Comme le dit clairement Michèle Cauletin, « il n’y a pas d’hominisation sans civilisation, sans un ordre culturel qui lie désir et loi, individu et collectif…» Dans cet ordre, la parentalité joue un rôle essentiel de transmission, mais y trouve aussi sa force et sa justification. Or nos sociétés modernes, pour de multiples raisons sociologiques, économiques, juridiques et spirituelles, hésitent dans leurs réponses aux problèmes qu’elles rencontrent et laissent démunis ceux qui ont en charge la transmission de valeurs communes et le respect de la règle.

Inversement, notre monde sacralise l’argent, la performance, l’affirmation de l’ individu et l’accès au plaisir immédiat par la consommation.

Entre l’ébranlement de notre cadre de socialisation et les multiples atteintes au contrat social entre générations et entre individus, d’une part, et l’exigence d’un accès immédiat de chacun à la satisfaction de ses besoins, d’autre part, l’issue ne peut être que la violence : drames internes dans les familles, incivilités à l’école, petite délinquance dans la rue, criminalité de tous les trafics, violences qui ne sont pas nouvelles mais que vient exacerber la perte des valeurs communes. Cette nouvelle violence vient s’ajouter aux violences précédemment évoquées. Gratuite, elle s’incarne dans une incivilité pour l’incivilité, voire dans le crime pour le crime. À l’origine de ces nouvelles formes de violence, deux phénomènes semblent déterminants.

Le premier est l’impossibilité, pour beaucoup de jeunes, de nouer un dialogue avec un adulte, de rencontrer un partenaire plus âgé qu’ils respectent et qui sache éventuellement s’opposer à eux. Dans leur quête d’un référent, la violence devient un appel à dialogue, la manifestation du désir d’être reconnu en tant que personne par ceux qui détiennent l’autorité.
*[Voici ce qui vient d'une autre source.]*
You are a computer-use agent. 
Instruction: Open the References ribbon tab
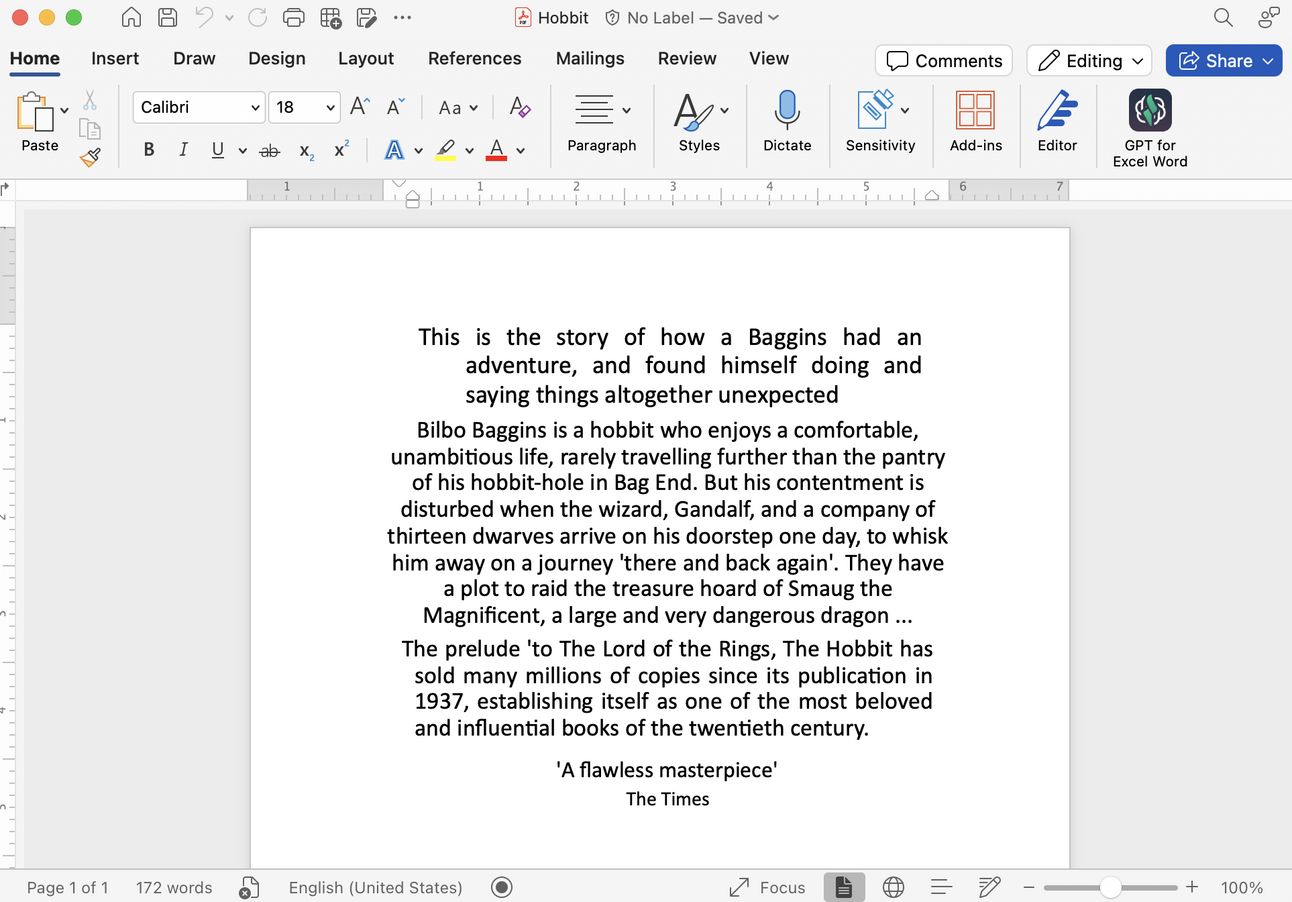pos(474,58)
Le second phénomène est lié à notre civilisation de l’image. Le lien entre l’acte de violence et ses conséquences n’est plus perçu, car il n’existe pas dans le monde virtuel de l’image. La violence des images, au cinéma ou à la télévision, s’est banalisée et la relation bourreau-victime est devenue un jeu de rôle qui ne prête pas à conséquence.

Dire « je vais te tuer », et le faire, n’est pas un crime porteur de souffrance pour la victime et ses proches, mais un mode d’expression qui s’apparente à l’injure ou à la menace.

Le passage à l’acte violent a toujours été une énigme pour le criminologue. Traditionnellement, il recherche des motifs puissants – vengeance, jalousie, argent, folie – qui puissent expliquer un acte aussi grave. Aujourd’hui, il semble que dans beaucoup de cas de tels motifs aient disparu, et que l’emprise de l’image ou la volonté irrépressible de se prouver son existence suffisent à déclencher la violence extrême.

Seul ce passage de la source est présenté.